Esatto, ma sbagliato! Cioè, l’iperidrosi deriva da un problema fisico di trasmissione di impulsi sbagliati del sistema nervoso simpatico. Ovviamente, in questo caso, di simpatico non ha nulla, anzi dice delle gran cazzate ai neurotrasmettitori che pompano aceticolina alle ghiandole sudoripare e queste, anche se non è il caso, iniziano ad espellere sudore e anche in maniera inconsulta da pori collocati anche in posti come le mani e i piedi.

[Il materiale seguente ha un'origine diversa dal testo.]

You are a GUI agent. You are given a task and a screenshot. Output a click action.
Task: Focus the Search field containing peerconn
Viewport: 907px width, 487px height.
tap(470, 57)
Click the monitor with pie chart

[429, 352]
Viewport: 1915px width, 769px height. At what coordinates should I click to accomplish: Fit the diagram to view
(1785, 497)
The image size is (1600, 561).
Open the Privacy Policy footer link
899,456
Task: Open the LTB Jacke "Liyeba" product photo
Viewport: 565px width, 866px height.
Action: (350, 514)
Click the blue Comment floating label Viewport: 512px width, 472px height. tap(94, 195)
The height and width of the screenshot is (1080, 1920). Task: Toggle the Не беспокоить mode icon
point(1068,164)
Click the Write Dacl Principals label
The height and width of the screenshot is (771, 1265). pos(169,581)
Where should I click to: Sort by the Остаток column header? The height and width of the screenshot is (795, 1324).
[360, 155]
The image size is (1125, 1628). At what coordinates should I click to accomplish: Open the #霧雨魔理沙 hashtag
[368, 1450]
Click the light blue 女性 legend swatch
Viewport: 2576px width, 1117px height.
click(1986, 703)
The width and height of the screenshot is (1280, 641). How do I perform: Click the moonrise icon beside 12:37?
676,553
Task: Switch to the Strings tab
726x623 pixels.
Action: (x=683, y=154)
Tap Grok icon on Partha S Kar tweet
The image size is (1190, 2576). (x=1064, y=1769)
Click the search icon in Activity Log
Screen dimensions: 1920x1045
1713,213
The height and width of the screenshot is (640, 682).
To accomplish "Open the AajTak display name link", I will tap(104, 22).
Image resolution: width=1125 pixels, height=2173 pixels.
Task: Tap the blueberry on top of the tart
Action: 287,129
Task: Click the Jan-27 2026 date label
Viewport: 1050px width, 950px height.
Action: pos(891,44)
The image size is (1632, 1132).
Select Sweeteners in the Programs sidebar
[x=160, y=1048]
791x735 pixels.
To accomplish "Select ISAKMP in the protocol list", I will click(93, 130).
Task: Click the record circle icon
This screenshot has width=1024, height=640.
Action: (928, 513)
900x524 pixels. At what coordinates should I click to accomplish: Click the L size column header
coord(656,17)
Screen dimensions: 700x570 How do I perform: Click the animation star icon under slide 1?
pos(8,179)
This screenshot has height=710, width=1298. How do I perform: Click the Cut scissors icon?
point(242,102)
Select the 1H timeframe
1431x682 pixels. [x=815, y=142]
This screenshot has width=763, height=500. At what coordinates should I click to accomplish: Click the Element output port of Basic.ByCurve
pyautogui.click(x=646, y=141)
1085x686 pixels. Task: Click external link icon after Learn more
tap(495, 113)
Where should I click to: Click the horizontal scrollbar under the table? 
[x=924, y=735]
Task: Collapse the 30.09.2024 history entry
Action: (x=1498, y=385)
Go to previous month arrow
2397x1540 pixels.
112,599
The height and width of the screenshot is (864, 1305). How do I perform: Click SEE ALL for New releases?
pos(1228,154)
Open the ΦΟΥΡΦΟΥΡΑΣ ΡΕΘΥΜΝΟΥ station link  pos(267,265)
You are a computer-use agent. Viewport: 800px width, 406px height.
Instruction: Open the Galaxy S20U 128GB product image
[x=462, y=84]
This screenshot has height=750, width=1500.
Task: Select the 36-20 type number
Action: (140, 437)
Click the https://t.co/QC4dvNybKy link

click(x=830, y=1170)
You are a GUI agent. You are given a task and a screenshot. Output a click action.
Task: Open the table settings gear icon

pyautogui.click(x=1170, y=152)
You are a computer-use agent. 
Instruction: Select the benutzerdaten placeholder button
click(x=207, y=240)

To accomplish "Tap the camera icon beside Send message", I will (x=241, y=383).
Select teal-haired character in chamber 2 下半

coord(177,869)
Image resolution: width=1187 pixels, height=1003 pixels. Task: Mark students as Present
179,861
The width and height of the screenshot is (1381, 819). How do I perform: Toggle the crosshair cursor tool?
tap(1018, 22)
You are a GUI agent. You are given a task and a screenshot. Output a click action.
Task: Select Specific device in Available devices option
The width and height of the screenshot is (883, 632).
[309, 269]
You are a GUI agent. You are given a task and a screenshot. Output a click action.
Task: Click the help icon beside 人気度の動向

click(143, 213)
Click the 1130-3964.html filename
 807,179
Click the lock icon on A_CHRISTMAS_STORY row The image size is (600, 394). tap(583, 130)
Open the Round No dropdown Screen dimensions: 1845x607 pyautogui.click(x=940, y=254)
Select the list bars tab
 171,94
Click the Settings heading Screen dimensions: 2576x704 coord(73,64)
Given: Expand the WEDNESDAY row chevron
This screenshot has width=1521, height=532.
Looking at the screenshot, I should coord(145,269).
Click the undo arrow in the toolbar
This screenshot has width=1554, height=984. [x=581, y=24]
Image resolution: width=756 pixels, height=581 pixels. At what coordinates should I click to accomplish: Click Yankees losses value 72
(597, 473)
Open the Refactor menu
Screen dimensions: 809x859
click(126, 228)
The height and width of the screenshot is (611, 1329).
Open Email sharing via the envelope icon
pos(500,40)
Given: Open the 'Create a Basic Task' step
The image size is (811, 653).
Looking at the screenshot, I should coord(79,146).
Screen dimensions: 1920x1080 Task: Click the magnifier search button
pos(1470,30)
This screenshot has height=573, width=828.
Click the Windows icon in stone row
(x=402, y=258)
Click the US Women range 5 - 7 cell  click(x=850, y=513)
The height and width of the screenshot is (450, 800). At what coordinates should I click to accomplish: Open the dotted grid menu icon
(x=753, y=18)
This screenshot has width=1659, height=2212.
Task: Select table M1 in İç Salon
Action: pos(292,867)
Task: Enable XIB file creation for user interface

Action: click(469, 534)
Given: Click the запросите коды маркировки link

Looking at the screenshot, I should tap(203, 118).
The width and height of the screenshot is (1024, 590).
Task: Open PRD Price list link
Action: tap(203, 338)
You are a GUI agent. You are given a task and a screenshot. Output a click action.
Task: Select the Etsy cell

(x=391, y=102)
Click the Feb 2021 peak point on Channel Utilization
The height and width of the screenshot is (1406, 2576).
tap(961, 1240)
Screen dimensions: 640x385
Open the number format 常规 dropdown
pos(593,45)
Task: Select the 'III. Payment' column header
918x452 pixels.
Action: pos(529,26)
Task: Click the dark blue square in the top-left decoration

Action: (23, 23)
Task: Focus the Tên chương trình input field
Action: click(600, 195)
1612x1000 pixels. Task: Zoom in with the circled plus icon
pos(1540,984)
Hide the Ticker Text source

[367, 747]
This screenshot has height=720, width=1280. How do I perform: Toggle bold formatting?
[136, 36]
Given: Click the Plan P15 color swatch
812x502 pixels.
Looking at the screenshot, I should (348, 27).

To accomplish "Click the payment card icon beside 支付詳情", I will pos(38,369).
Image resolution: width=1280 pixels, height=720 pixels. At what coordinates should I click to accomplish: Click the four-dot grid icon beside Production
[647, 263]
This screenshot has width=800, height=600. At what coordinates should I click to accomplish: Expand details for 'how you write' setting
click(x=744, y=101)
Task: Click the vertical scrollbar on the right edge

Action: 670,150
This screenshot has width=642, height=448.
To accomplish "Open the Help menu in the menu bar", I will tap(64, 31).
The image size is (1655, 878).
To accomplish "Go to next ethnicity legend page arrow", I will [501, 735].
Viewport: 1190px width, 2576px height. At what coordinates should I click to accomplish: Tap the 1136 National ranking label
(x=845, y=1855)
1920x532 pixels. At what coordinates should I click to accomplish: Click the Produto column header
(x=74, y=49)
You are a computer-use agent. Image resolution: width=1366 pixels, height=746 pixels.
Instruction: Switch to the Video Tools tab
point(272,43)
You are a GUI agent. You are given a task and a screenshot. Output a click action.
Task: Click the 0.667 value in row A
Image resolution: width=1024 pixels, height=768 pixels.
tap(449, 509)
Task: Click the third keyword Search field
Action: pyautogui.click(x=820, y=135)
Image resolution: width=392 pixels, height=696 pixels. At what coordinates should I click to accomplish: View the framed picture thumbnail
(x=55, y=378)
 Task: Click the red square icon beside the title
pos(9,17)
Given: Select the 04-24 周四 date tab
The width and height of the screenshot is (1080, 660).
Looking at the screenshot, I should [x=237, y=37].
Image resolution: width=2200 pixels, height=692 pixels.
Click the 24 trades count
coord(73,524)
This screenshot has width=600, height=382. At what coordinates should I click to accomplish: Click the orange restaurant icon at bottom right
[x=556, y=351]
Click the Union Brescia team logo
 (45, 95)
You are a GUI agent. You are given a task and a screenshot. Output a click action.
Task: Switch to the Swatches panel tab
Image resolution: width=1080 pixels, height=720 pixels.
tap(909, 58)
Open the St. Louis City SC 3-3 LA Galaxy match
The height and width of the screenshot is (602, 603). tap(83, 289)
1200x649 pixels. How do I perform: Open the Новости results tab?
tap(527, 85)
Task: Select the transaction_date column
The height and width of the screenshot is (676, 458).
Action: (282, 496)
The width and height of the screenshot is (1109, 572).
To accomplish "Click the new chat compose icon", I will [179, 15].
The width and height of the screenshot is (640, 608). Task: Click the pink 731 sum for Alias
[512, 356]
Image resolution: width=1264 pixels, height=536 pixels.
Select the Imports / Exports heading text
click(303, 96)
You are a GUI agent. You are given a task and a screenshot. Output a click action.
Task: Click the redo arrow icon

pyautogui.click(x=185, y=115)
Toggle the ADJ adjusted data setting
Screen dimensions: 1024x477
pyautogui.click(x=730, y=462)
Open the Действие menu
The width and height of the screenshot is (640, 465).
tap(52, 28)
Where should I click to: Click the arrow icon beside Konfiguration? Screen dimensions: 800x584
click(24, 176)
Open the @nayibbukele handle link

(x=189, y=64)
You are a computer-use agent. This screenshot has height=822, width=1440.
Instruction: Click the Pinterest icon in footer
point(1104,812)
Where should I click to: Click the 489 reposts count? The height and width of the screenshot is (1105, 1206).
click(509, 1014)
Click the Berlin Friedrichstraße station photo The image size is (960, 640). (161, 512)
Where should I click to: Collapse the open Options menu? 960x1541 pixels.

Quindi nasce come problema fisico e diventa dramma psicologico successivamente e non il contrario. Così l’iperidrotico è sì sfigato fin dall’inizio, ma diviene timido e insicuro a causa dell’errato funzionamento sistemico. Il massimo della sfiga è, poi, trovare lavoro in un ufficio a contatto con il pubblico e vedere tutte quelle belle facce sorridenti di persone che arrivano con la mano tesa, pronta per essere stretta nella morsa appiccicosa. La tecnica è quella di stringerla forte, in maniera rapida ed energica; per esperienza so che dà meno fastidio, visto che la situazione peggiore, narrata dai più, è quella della mano molle, sudaticcia e trattenuta.
È così, cazzo, non ci posso fare niente e poi la mano me l’hai data tu, chi minchia t’ha detto di darmela! La prossima volta mi saluti a voce e basta. E infatti è così, e, mano a mano chi torna nel mio ufficio, bruciato dall’esperienza, tiene le mani ben distanti dalle mie.

Nell’iperidrotico palmare di grande esperienza, come sono io, scatta un sesto senso. Osserva e memorizza i gesti, le peculiarità delle persone che incontra, cerca altri “simili” e li individua con estrema facilità, perché la gestualità è la sua stessa e opera a difesa creando una sorta di barriera immaginaria, a protezione del suo orribile stato. Questo atto, quasi inconsapevole, è l’avvio della timidezza e dell’insicurezza, derivate soprattutto dal blocco a relazionarsi fisicamente con il resto del mondo.
Soffre, il sudato, soffre dentro e soffre per tempi lunghissimi, tramutando il problema in ossessione, spesso in un vero e proprio complesso di inferiorità o, quanto meno, di diversità.
Soffre e gli brucia l’anima, rendendolo ora cinico e misantropo, ora amorevole e sensibile, ma sempre scosso in un crogiuolo di sentimenti che richiamano Eros e Thanatos, amore e morte.

Così ti isoli e ascolti il tuo cazzo di progressive, ma questo è un altro problema. Lo so, ci sono le soluzioni. Esiste un’operazione, anche se molto complessa e delicatissima, esiste il botulino, esiste un lungo ciclo terapico di elettroforesi.
Poi pensi che fino qui ci sei arrivato così, che una famiglia e degli amici te li sei fatti a prescindere e dici: “Vaffanculo mondo, io ci sono lo stesso e dopo ho confessato, qualcuno in più mi capirà.